→ Set of tasks:
a - Reproduce the portion of the spine surgery interview between "TP: I have always" and "in rural Europe.", inclusive.
b - According to the spine surgery interview, what does the interviewee do to relax away from the clinic and research?

OPN: It is clear that the healthcare industry has been greatly impacted by the pandemic, what has been the greatest impact for you within your research and the industry as a whole? How has your working practice changed over the past three years? 

TP: From a research standpoint, COVID-19 has slowed down much of the research process, especially in areas such as stem cell research. Initially, it also slowed down the amount of meetings and conferences that could be attended to further the research process. My practice overall during Covid was significantly slowed (as were most practices) due to the inability for patients to actually visit physicians and the reluctance of many patients to go forward with procedures during that period. 

Since the decrease in COVID-related issues, there has still been a generalized reduction in patients seeking procedures, which has therefore caused some decrease in the practice as a whole.  


OPN: What’s the best part of your job? 

TP: The best part of my job is getting the satisfaction of doing a surgery that I know went very well and having the patients see a significant improvement in their pain and be happy with their results. 


OPN: … and the worst? 

TP: The worst part of my job is the ever-increasing administrative paperwork, as well as the increasing difficulties in dealing with the insurance companies and their reluctance to proceed forward with certain surgeries and treatments. 


OPN: What has been the highlight of your career so far? 

TP:  The highlight of my career has been during my involvement with the early advancement of minimally invasive spine surgeries, beginning in the early 2000s and continuing for the last 20 years. 


OPN: Are you currently involved in any further research? If so, could you tell us more about it and what it could mean for the patient experience, management strategies and surgical outcomes looking forward? 

TP: Presently, I am still involved in some research involving the utilization of stem cell products in a minimally invasive spine setting. This has had some delays due to the recent COVID-19 pandemic. However, in the long term, it should hopefully prove to be very beneficial in minimizing the actual need for surgeries and treatments for spine patients.  


OPN: Are you planning to attend or will be involved with any medical conferences this year? 

TP: Every year, I attend a conference on the advancement of minimally invasive surgery from an organization called SMISS, as well as the North American Spine Society (NASS) Annual Meeting. Although not specifically this year, I have been involved many times in the past in the teaching capacity for these conferences for minimal invasive spine surgery. 


OPN: If you didn’t work in orthopaedic spinal surgery, what would you be? 

TP: I have always been fascinated by the financial markets and probably would have moved towards involvement in the stock market in some capacity.  Otherwise, maybe I would be a chef for a small restaurant in rural Europe. 


OPN: What would you tell your 21-year-old self? 

TP:  I would tell my 21-year-old self to take a vacation before you enter into your medical career.  


OPN: If you were Health Minister for the day what changes would you implement? 

TP: If I were a health minister, I would re-look at how the healthcare insurance industry self- controls their review process, and streamline the way that the government should be able to overview their decisions. 

For example, major complaints from healthcare providers to the state about an insurance company must presently go through the insurance company first before they can be made to the state. This causes barriers to adequately have the insurance industry overseen and regulated.  


OPN: Away from the clinic and your research – what do you do to relax? 

TP: I relax mostly by watching food shows and researching and trying new recipes.  


OPN: How do you think the future looks in the field of spinal surgery and what are your predictions for 2023 and the next decade? 

TP: The future of spinal surgery should continue to progress with the most minimally invasive treatments to obtain the same outcomes. This – I believe, after still some further process – will involve stem-cell treatments, which may potentially reduce the amount of future surgeries.

→ Raw data:
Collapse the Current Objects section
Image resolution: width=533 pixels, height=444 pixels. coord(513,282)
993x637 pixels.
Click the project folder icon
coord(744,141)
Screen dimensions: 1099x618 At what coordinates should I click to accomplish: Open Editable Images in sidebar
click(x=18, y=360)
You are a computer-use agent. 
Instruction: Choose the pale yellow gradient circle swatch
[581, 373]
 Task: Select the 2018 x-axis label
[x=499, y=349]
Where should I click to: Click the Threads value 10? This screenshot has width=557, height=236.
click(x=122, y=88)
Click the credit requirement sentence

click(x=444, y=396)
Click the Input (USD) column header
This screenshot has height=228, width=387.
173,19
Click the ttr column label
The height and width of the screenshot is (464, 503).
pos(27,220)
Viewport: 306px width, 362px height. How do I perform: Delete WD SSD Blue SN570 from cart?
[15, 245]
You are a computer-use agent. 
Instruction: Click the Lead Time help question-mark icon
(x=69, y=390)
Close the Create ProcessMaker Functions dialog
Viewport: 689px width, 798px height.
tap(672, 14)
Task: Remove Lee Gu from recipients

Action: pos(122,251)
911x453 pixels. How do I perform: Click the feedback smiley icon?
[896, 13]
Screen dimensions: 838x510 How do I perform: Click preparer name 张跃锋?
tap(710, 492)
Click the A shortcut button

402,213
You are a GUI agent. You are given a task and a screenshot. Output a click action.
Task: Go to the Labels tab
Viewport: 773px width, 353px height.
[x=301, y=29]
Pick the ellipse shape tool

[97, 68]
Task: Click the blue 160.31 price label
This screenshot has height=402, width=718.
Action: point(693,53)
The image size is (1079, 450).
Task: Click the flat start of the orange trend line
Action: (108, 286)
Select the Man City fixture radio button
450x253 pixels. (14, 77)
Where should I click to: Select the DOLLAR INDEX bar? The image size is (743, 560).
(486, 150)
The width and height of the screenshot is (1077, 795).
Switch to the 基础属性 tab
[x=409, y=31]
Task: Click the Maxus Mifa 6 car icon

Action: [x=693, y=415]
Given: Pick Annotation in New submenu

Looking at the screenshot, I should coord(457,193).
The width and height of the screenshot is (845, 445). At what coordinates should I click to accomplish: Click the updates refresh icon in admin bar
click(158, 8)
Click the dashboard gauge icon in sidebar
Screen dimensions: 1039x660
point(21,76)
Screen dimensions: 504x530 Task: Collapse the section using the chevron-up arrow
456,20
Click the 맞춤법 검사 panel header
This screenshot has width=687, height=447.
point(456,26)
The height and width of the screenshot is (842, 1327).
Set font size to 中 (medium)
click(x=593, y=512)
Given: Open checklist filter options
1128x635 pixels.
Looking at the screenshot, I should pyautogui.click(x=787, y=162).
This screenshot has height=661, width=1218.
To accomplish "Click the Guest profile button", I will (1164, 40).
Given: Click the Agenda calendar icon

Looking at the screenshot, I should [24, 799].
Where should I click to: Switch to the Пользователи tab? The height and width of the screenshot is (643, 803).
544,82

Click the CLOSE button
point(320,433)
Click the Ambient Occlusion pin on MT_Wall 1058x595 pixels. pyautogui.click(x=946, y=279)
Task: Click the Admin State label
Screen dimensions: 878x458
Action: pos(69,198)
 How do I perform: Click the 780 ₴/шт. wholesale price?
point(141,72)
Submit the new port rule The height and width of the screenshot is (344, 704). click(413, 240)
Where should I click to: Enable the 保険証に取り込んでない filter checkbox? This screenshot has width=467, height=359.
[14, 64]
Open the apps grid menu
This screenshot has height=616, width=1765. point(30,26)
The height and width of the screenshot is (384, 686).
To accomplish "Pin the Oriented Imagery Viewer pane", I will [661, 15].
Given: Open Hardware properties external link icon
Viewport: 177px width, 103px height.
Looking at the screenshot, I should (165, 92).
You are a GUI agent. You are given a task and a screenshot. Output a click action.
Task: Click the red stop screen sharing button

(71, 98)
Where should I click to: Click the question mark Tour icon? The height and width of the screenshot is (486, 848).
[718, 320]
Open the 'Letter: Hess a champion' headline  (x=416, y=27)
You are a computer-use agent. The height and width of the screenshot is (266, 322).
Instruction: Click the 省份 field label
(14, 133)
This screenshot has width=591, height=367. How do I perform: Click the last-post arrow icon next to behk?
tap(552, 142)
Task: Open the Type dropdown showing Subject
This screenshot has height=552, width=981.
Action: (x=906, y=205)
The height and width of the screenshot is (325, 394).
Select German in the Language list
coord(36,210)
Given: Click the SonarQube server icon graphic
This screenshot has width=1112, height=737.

→ Results by task:
a -
TP: I have always been fascinated by the financial markets and probably would have moved towards involvement in the stock market in some capacity.  Otherwise, maybe I would be a chef for a small restaurant in rural Europe.

b - Mostly watching food shows and researching and trying new recipes.